[Data excerpts]
———

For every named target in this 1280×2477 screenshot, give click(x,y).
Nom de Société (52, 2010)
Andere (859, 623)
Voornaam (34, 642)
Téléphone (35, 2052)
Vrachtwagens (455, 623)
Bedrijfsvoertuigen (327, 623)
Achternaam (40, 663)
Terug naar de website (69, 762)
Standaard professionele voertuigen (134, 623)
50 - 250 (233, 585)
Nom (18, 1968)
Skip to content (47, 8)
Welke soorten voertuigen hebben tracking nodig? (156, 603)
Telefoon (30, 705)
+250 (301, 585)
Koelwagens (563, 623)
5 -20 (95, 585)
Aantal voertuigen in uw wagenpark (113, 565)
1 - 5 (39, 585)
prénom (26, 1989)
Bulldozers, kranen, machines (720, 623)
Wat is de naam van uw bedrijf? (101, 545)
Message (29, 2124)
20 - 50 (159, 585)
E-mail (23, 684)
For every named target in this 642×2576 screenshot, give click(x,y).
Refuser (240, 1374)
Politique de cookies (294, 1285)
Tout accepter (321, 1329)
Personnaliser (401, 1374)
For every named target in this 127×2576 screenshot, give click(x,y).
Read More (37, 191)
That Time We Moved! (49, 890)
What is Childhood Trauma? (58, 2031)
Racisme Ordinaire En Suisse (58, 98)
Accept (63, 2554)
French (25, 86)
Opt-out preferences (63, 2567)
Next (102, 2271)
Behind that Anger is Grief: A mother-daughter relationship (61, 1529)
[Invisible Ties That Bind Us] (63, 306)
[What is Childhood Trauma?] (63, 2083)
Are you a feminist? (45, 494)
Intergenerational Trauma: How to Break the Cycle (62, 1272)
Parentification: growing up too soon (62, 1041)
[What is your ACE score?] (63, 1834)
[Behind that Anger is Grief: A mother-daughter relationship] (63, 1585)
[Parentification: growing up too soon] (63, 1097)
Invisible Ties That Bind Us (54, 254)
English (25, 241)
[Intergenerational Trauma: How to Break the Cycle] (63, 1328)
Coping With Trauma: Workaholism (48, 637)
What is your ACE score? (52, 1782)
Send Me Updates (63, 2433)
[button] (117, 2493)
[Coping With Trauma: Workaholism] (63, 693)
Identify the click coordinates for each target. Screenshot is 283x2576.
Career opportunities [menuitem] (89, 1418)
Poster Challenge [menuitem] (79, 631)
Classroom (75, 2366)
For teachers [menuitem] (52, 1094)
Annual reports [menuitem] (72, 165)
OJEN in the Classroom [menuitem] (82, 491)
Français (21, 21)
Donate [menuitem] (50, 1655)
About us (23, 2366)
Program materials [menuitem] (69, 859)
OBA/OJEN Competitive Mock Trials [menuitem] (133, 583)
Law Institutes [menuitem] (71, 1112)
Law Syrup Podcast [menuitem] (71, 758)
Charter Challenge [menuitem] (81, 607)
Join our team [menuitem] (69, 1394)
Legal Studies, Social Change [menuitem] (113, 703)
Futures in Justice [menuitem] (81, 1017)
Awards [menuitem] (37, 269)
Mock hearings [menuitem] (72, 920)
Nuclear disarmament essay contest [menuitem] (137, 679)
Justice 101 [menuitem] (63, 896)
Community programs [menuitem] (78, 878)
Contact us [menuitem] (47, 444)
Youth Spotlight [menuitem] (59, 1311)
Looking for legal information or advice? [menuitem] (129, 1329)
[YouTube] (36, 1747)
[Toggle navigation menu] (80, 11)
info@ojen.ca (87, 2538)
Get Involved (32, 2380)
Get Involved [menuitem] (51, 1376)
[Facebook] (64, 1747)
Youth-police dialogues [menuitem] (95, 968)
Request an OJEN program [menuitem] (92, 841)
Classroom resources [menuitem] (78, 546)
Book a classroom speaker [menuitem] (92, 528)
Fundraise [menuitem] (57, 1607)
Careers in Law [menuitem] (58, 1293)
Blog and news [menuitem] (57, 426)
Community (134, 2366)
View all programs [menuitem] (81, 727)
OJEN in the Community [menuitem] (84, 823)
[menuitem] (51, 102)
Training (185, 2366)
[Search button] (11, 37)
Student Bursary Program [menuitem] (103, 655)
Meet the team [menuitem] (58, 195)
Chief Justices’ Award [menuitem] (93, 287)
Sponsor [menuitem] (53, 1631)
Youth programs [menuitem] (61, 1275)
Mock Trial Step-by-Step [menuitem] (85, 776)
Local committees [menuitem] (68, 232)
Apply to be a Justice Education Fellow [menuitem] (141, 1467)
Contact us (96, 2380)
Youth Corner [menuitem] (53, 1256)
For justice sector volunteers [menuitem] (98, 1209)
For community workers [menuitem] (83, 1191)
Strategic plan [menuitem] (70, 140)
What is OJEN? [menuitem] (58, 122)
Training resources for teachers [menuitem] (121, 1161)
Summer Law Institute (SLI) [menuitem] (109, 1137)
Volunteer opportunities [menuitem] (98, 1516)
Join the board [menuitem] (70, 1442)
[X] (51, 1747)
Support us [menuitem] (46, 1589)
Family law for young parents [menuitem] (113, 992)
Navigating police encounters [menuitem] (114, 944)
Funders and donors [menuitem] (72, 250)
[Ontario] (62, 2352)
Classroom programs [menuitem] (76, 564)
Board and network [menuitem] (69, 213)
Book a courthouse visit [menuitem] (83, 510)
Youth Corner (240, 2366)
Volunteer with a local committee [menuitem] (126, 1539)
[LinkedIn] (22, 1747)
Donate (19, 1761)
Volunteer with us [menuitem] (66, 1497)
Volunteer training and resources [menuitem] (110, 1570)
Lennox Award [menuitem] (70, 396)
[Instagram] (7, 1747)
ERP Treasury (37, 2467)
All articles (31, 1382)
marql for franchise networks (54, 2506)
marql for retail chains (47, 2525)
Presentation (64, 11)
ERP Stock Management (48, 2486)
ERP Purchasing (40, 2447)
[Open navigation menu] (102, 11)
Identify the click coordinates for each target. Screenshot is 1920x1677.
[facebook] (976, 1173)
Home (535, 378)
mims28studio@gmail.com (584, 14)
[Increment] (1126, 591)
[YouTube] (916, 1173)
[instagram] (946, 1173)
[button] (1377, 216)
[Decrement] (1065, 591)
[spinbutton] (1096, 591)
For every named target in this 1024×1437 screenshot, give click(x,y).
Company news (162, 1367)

———

**Task requirements**
All lines of the records above that contain the word "Mock" are to be copied out.

**Expected answer**
OBA/OJEN Competitive Mock Trials [menuitem] (133, 583)
Mock hearings [menuitem] (72, 920)
Mock Trial Step-by-Step [menuitem] (85, 776)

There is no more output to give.